Stored data entries:
=== Section Start ===
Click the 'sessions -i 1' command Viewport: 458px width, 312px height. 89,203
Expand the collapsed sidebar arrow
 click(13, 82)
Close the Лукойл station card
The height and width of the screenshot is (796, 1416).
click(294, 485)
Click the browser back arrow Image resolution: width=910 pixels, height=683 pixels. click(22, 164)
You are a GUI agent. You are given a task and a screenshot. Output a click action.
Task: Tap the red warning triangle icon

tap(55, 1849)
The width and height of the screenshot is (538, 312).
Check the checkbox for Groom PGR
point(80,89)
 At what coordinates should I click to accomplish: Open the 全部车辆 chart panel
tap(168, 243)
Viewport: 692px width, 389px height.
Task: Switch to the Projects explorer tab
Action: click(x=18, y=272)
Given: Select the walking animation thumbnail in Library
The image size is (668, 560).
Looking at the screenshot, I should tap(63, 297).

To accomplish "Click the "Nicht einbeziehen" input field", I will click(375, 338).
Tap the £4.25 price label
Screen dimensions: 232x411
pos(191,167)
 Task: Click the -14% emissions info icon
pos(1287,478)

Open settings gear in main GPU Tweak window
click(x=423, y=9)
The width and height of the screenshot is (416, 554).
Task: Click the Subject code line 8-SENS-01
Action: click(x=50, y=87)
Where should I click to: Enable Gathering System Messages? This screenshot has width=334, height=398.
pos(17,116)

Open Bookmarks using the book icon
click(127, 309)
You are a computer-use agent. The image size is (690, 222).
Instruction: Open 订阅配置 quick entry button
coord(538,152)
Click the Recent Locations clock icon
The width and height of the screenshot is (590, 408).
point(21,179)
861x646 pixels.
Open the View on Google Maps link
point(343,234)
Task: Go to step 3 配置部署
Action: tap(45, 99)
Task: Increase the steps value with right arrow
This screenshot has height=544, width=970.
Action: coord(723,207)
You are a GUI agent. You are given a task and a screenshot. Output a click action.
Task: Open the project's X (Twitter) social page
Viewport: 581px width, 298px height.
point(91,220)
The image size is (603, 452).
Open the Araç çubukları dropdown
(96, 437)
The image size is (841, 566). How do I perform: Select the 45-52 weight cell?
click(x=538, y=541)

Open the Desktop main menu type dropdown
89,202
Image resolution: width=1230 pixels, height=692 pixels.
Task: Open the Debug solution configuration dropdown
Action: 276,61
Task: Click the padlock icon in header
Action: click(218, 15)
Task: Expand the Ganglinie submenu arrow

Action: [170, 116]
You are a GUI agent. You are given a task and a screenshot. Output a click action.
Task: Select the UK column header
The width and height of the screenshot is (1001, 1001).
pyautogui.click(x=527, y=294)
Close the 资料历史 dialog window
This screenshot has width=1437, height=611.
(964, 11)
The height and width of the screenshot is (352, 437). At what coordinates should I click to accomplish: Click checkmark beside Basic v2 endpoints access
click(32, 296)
=== Section End ===
--- What is expected ---
Each line above is to be repeated exactly.

--- Your response ---
Click the 'sessions -i 1' command Viewport: 458px width, 312px height. 89,203
Expand the collapsed sidebar arrow
 click(13, 82)
Close the Лукойл station card
The height and width of the screenshot is (796, 1416).
click(294, 485)
Click the browser back arrow Image resolution: width=910 pixels, height=683 pixels. click(22, 164)
You are a GUI agent. You are given a task and a screenshot. Output a click action.
Task: Tap the red warning triangle icon

tap(55, 1849)
The width and height of the screenshot is (538, 312).
Check the checkbox for Groom PGR
point(80,89)
 At what coordinates should I click to accomplish: Open the 全部车辆 chart panel
tap(168, 243)
Viewport: 692px width, 389px height.
Task: Switch to the Projects explorer tab
Action: click(x=18, y=272)
Given: Select the walking animation thumbnail in Library
The image size is (668, 560).
Looking at the screenshot, I should tap(63, 297).

To accomplish "Click the "Nicht einbeziehen" input field", I will click(375, 338).
Tap the £4.25 price label
Screen dimensions: 232x411
pos(191,167)
 Task: Click the -14% emissions info icon
pos(1287,478)

Open settings gear in main GPU Tweak window
click(x=423, y=9)
The width and height of the screenshot is (416, 554).
Task: Click the Subject code line 8-SENS-01
Action: click(x=50, y=87)
Where should I click to: Enable Gathering System Messages? This screenshot has width=334, height=398.
pos(17,116)

Open Bookmarks using the book icon
click(127, 309)
You are a computer-use agent. The image size is (690, 222).
Instruction: Open 订阅配置 quick entry button
coord(538,152)
Click the Recent Locations clock icon
The width and height of the screenshot is (590, 408).
point(21,179)
861x646 pixels.
Open the View on Google Maps link
point(343,234)
Task: Go to step 3 配置部署
Action: tap(45, 99)
Task: Increase the steps value with right arrow
This screenshot has height=544, width=970.
Action: coord(723,207)
You are a GUI agent. You are given a task and a screenshot. Output a click action.
Task: Open the project's X (Twitter) social page
Viewport: 581px width, 298px height.
point(91,220)
The image size is (603, 452).
Open the Araç çubukları dropdown
(96, 437)
The image size is (841, 566). How do I perform: Select the 45-52 weight cell?
click(x=538, y=541)

Open the Desktop main menu type dropdown
89,202
Image resolution: width=1230 pixels, height=692 pixels.
Task: Open the Debug solution configuration dropdown
Action: 276,61
Task: Click the padlock icon in header
Action: click(218, 15)
Task: Expand the Ganglinie submenu arrow

Action: [170, 116]
You are a GUI agent. You are given a task and a screenshot. Output a click action.
Task: Select the UK column header
The width and height of the screenshot is (1001, 1001).
pyautogui.click(x=527, y=294)
Close the 资料历史 dialog window
This screenshot has width=1437, height=611.
(964, 11)
The height and width of the screenshot is (352, 437). At what coordinates should I click to accomplish: Click checkmark beside Basic v2 endpoints access
click(32, 296)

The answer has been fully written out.